Claude 3.5 Sonnet has replaced Google search in 90% of my scenarios. I use it for all varieties of general Q&A. Hallucinations are a major problem for smaller, portable models, but the options listed above perform quite well in this regard.
Workflow
Let’s imagine a scenario where I want to create a new Python class to accomplish an objective. My process looks like this:
- Claude 3.5 Sonnet - Voice mode
- Speak through an explanation of the task, ask the model for a detailed problem definition / task specification.

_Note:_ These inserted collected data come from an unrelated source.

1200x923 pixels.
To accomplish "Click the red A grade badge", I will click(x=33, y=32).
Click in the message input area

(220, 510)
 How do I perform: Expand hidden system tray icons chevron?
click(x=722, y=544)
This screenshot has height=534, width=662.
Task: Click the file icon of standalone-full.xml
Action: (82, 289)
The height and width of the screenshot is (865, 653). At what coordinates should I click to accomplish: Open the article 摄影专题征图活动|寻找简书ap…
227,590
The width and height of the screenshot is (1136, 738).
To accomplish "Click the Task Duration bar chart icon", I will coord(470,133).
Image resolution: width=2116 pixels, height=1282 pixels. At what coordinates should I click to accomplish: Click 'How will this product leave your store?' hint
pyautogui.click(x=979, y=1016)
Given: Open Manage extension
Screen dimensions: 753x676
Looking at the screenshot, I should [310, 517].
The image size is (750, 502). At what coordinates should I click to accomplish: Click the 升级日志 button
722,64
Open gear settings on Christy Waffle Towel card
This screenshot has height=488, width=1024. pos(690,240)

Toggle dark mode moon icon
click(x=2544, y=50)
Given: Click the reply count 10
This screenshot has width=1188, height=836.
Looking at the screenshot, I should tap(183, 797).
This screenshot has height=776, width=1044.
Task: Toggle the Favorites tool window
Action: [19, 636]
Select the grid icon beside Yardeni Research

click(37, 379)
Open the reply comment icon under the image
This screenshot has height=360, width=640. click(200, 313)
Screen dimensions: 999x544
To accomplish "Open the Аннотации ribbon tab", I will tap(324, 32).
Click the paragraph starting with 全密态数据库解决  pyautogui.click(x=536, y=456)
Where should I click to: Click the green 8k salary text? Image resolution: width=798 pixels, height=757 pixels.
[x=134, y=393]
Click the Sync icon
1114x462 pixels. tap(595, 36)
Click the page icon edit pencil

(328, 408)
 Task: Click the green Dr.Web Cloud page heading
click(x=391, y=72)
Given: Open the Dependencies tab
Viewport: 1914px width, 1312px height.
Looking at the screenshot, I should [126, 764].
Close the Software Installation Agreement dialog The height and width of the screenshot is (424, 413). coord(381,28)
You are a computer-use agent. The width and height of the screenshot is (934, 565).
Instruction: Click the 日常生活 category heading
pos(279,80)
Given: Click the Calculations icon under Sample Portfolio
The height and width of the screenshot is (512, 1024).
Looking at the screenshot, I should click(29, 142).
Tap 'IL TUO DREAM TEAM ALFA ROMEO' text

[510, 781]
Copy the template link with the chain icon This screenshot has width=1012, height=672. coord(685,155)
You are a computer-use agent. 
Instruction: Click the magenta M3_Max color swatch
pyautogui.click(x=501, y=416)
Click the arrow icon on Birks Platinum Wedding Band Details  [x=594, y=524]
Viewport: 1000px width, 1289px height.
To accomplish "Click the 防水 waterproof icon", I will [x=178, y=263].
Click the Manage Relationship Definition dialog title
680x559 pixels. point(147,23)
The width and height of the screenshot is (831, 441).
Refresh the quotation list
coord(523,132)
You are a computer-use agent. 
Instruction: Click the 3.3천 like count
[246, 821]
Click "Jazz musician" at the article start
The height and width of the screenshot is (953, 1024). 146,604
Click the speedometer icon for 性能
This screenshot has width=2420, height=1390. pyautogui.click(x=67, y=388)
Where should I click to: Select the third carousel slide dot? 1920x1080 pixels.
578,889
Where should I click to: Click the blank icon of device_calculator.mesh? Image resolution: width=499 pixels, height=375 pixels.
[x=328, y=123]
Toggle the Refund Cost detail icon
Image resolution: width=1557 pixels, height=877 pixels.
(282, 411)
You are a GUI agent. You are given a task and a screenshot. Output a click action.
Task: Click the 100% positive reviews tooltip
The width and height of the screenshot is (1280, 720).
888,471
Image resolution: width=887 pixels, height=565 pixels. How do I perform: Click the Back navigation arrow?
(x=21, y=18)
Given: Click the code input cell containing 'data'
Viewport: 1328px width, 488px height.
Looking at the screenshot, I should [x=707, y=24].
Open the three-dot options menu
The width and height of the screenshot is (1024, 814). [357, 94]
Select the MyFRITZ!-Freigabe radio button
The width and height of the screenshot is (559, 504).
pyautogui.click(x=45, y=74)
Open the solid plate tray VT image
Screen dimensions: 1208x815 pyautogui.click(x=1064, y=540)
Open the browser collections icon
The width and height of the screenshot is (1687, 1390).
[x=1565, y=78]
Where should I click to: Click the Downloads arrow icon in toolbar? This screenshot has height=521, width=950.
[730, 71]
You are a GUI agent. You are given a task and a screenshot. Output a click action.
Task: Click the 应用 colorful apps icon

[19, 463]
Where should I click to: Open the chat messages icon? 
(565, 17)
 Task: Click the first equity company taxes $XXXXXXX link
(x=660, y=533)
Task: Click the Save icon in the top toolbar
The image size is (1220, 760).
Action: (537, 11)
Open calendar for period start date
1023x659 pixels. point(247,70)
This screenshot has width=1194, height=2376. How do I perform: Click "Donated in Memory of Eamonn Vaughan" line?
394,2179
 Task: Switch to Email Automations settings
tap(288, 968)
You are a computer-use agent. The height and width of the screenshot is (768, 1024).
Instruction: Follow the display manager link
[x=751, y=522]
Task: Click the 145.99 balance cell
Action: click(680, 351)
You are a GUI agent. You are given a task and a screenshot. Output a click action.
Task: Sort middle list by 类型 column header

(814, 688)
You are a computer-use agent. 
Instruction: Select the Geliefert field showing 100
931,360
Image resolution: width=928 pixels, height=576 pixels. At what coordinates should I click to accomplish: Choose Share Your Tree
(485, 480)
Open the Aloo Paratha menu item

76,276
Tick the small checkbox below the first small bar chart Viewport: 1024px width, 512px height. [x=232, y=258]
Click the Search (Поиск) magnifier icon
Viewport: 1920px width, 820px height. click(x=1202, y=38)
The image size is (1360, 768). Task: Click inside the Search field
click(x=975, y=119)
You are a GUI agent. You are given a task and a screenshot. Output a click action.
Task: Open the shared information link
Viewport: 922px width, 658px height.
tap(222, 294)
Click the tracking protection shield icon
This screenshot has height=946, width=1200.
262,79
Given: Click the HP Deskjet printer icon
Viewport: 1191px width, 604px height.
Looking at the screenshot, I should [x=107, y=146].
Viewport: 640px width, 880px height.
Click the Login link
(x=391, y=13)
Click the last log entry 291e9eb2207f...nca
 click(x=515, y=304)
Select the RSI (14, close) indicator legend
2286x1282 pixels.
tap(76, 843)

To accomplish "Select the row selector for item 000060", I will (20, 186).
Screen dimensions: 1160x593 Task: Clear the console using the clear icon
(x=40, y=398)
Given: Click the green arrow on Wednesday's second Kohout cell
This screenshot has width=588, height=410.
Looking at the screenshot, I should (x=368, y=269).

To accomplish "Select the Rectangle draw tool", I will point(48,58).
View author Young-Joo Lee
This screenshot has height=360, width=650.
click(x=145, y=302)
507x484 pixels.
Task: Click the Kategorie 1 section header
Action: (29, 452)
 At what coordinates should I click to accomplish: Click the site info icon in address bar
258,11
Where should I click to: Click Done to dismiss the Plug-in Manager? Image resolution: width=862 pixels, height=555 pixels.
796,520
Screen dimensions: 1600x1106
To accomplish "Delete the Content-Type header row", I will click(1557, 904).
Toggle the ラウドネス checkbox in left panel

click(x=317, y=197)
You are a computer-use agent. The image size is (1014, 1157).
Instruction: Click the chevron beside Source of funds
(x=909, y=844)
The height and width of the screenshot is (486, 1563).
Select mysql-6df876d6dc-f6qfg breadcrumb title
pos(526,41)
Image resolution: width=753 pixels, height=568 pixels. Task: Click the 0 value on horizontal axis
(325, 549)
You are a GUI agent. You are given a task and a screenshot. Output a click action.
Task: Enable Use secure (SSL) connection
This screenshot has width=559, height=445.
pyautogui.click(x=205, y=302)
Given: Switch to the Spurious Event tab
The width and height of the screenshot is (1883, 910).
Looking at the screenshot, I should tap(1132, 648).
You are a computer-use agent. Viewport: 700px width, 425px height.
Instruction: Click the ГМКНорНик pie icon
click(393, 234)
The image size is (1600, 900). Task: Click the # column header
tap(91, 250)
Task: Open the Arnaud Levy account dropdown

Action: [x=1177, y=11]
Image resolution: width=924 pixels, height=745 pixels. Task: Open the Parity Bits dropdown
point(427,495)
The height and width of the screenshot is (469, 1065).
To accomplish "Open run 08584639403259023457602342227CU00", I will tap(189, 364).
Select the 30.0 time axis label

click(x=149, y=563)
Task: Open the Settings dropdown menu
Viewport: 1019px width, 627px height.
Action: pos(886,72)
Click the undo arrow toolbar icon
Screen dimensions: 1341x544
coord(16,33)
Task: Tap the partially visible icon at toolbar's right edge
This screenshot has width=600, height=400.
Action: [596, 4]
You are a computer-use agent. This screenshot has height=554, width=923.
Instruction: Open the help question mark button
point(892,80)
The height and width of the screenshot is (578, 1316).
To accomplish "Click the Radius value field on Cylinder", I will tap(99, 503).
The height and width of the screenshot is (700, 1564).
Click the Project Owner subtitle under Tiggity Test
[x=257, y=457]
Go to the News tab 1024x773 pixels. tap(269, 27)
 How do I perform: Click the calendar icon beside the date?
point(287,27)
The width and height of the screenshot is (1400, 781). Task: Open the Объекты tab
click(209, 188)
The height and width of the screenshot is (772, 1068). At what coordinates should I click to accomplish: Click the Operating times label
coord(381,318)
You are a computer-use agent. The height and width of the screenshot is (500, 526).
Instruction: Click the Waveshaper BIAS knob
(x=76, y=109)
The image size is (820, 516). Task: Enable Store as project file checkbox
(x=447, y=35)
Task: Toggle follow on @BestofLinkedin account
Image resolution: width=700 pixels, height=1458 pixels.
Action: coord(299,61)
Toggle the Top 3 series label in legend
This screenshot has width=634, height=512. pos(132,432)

- Further refine the task specification, amending the output from Claude while probing any considerations I have missed during my initial explanation.
- OpenAI o1
- Paste the resulting documentation from Claude into o1, optionally including additional instructions or context
- Review model output, ask for refinements if necessary
- Test code in IDE
- Troubleshooting
- Claude for adjustments at the line or function/method level
- gpt-4o or Gemini for a “second opinion” when stuck
- Back to o1 for major rewrites or edits across long context (e.g. 100 lines of code or more)
- Claude for adjustments at the line or function/method level
I do not have as much experience in areas like creative writing, where diversity of model outputs or maintenance of themes is more important.
Voice
I strongly recommend using voice-to-text functionalities for interacting with the models. It’s far more efficient for conveying information than typing. The transcriptions themselves are quite accurate, and the models are flexible enough to recognize common transcription errors without special handling.
I frequently accomplish productive design work while walking the dogs, describing system behavior via AirPods and voice functionality on the Claude mobile app. When I return to my computer, I have all the outline I need to begin diagramming or testing code.